Problem statement:
Sift the listing for lines that hold the string "Help" and pull them out.

Records for the task:
━━━━━━━━

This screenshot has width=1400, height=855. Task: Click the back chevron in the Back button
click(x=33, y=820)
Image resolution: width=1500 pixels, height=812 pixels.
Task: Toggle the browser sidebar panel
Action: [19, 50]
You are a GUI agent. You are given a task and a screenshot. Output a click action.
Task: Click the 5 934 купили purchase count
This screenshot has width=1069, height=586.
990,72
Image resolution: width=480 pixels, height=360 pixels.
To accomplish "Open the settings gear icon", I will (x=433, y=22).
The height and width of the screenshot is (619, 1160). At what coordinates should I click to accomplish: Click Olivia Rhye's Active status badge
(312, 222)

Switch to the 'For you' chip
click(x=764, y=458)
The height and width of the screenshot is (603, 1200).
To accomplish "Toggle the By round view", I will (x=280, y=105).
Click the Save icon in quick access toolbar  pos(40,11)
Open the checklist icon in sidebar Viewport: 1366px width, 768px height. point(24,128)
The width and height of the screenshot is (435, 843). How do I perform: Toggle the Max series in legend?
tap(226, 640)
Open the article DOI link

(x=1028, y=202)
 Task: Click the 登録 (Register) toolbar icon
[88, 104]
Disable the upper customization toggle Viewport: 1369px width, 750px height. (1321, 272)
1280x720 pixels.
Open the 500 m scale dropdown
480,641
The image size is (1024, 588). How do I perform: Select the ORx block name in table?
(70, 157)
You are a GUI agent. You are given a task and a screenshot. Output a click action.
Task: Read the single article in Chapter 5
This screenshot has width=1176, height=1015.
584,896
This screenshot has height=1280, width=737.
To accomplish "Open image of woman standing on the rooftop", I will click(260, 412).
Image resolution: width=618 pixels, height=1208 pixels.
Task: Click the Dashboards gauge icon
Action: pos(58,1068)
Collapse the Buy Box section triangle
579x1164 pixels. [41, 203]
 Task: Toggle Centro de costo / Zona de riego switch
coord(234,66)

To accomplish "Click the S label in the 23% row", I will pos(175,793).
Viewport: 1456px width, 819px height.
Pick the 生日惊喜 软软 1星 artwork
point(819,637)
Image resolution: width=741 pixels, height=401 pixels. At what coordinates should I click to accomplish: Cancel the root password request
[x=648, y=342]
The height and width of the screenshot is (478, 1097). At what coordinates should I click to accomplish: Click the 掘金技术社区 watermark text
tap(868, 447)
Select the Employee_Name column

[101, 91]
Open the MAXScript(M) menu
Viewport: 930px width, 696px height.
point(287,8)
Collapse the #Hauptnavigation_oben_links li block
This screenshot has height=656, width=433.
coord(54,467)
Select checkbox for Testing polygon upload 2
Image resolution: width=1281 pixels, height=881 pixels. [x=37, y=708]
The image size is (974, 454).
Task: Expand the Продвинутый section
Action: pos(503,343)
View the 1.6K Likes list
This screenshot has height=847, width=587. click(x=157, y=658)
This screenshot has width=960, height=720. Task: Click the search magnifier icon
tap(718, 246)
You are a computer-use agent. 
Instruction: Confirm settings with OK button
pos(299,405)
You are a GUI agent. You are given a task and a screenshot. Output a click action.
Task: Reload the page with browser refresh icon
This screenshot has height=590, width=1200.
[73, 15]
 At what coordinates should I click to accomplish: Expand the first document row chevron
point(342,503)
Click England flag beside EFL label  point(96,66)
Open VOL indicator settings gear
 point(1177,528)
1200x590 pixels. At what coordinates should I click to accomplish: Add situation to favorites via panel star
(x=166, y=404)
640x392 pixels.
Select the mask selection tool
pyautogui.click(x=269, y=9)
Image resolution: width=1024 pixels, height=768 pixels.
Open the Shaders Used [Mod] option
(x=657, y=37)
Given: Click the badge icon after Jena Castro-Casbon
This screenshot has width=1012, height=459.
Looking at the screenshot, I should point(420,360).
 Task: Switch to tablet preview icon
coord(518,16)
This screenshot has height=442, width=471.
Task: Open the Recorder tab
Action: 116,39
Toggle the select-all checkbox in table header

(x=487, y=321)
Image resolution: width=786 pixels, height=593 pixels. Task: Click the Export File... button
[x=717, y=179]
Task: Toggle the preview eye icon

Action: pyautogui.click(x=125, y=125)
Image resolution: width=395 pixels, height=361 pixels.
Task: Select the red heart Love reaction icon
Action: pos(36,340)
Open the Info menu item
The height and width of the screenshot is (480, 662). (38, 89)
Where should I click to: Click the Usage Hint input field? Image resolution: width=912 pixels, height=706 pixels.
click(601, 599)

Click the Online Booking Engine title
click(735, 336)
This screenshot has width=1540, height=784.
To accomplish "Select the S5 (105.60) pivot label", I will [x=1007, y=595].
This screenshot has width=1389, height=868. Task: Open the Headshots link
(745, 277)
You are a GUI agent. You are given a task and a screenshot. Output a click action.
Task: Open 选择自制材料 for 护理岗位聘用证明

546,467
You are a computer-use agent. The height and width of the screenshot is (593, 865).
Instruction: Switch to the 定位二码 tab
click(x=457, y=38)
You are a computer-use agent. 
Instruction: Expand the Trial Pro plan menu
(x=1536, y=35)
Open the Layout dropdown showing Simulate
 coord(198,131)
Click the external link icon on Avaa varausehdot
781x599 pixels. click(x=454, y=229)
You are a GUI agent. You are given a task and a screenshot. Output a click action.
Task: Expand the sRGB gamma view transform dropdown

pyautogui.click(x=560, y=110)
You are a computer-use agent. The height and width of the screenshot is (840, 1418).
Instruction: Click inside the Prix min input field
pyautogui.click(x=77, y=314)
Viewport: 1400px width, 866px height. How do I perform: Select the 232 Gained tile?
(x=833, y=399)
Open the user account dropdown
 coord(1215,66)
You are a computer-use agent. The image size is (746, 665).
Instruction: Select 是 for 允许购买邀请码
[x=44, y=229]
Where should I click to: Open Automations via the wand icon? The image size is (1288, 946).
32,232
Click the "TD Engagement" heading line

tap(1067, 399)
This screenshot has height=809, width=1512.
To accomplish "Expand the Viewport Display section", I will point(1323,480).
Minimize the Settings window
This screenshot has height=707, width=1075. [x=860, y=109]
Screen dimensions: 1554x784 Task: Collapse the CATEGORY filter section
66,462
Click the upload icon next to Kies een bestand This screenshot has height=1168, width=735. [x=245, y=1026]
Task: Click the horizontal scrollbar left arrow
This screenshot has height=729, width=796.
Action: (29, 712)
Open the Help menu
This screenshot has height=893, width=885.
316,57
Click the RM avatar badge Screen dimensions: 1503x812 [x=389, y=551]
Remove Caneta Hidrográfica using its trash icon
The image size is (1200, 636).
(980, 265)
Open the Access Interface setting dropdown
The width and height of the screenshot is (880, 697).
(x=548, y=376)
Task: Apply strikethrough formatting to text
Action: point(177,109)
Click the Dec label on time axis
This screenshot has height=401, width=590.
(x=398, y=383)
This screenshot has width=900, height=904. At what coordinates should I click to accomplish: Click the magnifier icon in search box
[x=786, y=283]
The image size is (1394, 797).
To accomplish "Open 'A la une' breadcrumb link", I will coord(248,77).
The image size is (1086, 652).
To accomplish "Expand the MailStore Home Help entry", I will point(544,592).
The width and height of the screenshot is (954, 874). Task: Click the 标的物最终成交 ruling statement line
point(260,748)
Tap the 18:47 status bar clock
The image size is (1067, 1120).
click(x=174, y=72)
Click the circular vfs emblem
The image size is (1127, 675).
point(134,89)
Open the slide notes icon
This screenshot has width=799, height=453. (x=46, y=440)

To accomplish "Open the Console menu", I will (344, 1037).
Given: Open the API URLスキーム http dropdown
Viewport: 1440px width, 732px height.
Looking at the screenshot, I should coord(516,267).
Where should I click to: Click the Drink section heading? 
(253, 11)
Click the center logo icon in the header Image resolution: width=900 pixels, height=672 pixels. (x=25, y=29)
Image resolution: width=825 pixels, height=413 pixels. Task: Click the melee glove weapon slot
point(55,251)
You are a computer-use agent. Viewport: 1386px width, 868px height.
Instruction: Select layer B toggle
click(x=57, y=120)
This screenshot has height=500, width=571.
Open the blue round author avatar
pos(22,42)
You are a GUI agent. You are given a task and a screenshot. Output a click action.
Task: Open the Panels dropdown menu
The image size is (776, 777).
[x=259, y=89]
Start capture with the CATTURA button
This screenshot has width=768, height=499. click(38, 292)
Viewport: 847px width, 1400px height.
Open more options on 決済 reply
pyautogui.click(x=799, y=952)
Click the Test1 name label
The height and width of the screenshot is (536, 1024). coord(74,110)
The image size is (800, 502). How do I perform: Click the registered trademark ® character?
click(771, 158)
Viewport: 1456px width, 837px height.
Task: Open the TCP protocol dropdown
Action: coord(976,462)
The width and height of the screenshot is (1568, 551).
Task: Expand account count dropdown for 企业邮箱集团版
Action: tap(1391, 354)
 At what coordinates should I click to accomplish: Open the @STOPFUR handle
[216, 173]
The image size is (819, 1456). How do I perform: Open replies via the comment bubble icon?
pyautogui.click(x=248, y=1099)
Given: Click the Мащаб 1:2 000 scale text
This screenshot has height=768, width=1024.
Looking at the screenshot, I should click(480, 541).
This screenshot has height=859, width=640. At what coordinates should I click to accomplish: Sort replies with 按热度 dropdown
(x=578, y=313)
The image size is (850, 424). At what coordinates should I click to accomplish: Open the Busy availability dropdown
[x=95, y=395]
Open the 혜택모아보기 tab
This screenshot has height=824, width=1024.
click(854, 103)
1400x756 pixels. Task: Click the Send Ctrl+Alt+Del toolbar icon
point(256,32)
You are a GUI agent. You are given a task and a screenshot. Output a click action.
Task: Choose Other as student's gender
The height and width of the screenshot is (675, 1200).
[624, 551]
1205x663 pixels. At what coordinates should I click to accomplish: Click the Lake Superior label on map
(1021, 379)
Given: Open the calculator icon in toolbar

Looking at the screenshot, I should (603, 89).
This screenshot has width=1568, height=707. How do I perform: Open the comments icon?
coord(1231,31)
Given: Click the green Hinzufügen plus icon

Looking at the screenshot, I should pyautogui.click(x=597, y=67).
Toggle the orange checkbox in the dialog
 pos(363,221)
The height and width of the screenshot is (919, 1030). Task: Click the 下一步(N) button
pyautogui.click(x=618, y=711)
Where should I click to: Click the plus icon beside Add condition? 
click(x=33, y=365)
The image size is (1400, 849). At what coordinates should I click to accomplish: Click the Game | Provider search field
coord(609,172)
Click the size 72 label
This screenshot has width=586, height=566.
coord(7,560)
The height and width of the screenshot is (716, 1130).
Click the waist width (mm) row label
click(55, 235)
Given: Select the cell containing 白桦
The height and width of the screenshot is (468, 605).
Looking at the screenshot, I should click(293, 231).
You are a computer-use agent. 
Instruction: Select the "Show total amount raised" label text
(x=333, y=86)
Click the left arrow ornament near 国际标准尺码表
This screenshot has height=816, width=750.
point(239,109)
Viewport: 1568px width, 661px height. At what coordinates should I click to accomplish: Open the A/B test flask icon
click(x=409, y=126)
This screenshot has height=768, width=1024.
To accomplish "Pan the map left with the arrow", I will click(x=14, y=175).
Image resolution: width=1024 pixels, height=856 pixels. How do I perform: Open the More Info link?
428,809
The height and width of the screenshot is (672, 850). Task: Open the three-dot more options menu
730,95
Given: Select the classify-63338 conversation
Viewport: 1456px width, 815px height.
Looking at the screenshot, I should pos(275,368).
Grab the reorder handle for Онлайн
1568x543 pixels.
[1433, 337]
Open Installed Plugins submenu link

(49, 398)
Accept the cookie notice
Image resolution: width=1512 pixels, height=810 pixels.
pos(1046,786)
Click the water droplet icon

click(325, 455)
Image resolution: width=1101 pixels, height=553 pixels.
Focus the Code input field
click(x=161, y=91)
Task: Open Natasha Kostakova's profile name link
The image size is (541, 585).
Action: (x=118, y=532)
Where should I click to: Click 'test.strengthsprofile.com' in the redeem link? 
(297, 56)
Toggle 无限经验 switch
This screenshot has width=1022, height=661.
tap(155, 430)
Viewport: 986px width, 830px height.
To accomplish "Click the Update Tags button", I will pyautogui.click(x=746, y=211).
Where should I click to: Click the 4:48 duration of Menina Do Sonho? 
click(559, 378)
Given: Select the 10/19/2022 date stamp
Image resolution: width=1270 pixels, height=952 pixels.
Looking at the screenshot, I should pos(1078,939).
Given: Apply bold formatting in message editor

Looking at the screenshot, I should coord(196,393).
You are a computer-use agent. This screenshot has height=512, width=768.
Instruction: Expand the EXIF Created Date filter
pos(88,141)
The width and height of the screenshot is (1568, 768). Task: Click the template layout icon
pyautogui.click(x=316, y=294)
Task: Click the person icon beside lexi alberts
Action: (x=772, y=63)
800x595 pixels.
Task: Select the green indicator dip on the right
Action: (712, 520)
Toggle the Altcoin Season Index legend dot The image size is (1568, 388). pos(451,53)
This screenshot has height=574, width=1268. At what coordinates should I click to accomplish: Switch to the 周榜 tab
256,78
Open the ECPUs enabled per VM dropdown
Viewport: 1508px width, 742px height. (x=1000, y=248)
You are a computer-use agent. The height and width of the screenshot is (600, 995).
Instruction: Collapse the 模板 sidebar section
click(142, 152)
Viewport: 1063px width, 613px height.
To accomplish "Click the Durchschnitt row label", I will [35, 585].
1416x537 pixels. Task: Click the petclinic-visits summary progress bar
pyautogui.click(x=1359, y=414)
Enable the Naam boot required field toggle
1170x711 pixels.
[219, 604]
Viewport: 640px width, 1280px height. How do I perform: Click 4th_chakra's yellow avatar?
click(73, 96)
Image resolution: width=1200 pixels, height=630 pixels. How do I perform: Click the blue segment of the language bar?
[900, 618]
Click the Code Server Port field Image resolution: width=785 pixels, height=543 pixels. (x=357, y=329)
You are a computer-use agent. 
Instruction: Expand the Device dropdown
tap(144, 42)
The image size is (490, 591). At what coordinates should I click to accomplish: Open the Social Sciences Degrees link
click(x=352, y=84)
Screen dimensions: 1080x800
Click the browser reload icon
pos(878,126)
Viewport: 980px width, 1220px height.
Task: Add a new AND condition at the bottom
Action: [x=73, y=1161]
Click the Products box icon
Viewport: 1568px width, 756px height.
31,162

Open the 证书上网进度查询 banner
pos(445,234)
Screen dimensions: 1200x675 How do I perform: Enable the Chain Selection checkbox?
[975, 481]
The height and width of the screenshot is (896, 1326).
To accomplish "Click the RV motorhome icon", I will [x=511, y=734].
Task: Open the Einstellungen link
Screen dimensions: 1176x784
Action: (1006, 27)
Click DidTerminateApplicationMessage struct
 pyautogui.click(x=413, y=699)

━━━━━━━━

Task result:
Open the Help menu
To accomplish "Expand the MailStore Home Help entry", I will point(544,592).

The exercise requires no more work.